[Data drawn from a collection]
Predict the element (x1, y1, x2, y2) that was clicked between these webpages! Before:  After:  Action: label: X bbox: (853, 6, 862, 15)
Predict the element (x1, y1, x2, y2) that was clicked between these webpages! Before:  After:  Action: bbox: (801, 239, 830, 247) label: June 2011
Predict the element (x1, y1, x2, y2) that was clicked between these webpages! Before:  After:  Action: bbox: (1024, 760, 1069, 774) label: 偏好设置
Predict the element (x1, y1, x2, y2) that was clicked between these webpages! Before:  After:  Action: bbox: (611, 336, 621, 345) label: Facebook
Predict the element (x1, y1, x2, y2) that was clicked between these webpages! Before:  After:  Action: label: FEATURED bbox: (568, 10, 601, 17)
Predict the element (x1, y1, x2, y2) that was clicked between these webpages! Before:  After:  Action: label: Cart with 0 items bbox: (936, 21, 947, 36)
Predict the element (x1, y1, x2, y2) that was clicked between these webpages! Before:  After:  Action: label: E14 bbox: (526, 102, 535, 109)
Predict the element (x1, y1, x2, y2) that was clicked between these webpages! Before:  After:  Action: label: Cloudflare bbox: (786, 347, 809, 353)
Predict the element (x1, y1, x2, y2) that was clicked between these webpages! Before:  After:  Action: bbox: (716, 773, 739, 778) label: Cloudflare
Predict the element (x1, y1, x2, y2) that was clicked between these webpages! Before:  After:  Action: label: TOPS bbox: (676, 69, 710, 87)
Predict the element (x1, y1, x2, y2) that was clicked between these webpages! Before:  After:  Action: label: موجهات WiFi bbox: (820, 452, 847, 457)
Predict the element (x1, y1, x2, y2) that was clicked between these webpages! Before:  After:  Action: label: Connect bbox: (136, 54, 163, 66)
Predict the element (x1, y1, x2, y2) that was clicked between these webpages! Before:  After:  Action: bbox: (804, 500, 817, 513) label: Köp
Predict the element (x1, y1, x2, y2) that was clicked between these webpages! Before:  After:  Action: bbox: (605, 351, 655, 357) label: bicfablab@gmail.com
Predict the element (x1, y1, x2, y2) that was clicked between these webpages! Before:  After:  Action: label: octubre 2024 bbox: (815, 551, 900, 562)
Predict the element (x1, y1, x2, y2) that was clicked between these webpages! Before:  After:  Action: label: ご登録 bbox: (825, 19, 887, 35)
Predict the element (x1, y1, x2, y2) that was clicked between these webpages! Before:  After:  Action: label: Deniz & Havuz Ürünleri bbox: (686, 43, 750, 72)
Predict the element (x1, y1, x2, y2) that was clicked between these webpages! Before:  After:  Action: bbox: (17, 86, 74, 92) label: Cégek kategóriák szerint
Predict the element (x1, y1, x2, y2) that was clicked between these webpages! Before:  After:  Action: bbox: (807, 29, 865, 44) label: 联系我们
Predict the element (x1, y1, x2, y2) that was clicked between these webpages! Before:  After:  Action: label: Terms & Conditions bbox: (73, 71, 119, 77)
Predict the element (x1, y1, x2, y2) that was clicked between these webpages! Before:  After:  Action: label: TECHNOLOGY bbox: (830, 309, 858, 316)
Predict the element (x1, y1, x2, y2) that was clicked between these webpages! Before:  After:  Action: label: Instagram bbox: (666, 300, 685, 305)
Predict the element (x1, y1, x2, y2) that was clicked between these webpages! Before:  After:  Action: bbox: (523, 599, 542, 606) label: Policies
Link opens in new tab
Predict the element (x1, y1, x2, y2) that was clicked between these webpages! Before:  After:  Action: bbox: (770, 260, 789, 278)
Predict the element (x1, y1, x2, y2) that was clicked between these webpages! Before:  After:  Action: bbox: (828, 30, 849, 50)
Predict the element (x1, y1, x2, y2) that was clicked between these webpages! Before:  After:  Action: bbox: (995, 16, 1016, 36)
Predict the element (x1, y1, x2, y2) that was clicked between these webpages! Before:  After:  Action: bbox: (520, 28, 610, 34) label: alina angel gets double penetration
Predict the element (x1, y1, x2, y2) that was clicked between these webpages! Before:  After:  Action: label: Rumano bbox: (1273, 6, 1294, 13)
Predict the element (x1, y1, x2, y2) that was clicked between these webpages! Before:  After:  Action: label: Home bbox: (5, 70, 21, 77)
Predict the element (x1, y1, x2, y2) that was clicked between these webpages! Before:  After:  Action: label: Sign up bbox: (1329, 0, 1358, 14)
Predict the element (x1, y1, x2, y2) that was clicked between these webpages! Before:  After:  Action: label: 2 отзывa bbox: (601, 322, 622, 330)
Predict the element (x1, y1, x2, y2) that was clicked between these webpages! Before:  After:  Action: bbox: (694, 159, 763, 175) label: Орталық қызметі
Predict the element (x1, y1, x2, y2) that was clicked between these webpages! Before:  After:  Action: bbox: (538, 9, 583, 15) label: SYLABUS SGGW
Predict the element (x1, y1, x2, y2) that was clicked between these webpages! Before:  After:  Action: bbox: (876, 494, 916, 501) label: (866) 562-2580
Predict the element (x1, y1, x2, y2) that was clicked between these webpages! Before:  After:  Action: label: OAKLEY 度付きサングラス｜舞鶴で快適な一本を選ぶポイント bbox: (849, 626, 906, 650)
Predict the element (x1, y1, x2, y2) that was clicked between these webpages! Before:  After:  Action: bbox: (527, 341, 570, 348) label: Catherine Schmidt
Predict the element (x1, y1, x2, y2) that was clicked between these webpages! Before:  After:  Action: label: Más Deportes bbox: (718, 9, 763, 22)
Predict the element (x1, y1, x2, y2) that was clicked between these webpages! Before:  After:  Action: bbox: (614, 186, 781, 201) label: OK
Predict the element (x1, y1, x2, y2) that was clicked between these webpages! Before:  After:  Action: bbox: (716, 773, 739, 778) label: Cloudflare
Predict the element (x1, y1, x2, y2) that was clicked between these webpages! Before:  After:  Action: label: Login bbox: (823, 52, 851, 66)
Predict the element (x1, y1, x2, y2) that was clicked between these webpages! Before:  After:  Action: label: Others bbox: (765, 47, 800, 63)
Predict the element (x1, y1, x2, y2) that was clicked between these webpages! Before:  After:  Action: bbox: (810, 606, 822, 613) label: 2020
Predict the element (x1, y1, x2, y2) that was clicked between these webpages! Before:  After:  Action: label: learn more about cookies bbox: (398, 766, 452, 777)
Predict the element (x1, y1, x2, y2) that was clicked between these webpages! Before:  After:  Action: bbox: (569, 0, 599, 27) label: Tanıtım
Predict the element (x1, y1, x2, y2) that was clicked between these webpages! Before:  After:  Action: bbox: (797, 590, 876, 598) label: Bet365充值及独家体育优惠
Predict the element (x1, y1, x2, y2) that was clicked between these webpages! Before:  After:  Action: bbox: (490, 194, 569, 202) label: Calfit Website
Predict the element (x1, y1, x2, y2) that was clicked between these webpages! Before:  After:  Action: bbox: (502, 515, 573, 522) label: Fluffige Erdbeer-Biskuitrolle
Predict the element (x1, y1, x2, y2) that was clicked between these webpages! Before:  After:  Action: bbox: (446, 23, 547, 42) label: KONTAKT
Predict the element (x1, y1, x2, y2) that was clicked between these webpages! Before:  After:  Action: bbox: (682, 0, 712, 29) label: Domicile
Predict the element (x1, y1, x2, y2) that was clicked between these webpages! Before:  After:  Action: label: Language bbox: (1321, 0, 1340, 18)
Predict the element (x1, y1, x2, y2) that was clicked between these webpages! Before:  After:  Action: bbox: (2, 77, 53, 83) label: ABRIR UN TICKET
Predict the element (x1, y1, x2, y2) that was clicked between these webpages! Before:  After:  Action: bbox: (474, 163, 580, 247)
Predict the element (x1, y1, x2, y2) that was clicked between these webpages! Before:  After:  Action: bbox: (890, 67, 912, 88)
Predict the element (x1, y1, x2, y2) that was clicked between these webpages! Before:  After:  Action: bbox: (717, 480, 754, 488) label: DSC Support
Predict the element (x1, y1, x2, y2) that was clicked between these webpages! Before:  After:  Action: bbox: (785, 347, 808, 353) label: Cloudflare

WHAT IS EXPECTED: Can you return, unchanged, every line of the data from the one containing "163, 580, 247)" through the final line?

COMPLETED TASK:
Predict the element (x1, y1, x2, y2) that was clicked between these webpages! Before:  After:  Action: bbox: (474, 163, 580, 247)
Predict the element (x1, y1, x2, y2) that was clicked between these webpages! Before:  After:  Action: bbox: (890, 67, 912, 88)
Predict the element (x1, y1, x2, y2) that was clicked between these webpages! Before:  After:  Action: bbox: (717, 480, 754, 488) label: DSC Support
Predict the element (x1, y1, x2, y2) that was clicked between these webpages! Before:  After:  Action: bbox: (785, 347, 808, 353) label: Cloudflare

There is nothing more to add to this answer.